Publisher's description

The metaphor of the monster or predator — usually a sexual predator, drug dealer in areas frequented by children, or psychopathic murderer — is a powerful framing device in public discourse about how the criminal justice system should respond to serious violent crimes. The cultural history of the monster reveals significant features of the metaphor that raise questions about the extent to which justice can be achieved in both the punishment of what are regarded as "monstrous crimes" and the treatment of those who commit such crimes.

This book is the first to address the connections between the history of the monster metaphor, the 19th century idea of the criminal as monster, and the 20th century conception of the psychopath: the new monster.

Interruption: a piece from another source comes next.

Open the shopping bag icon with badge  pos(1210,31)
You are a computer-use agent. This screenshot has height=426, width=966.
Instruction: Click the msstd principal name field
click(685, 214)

The book addresses, in particular, the ways in which the metaphor is used to scapegoat certain categories of crimes and criminals for anxieties about our own potential for deviant, and, indeed, dangerous interests. These interests have long been found to be associated with the fascination people have for monsters in most cultures, including the West.

The book outlines an alternative public health approach to sex offending, and crime in general, that can incorporate what we know about illness prevention while protecting the rights, and humanity, of offenders.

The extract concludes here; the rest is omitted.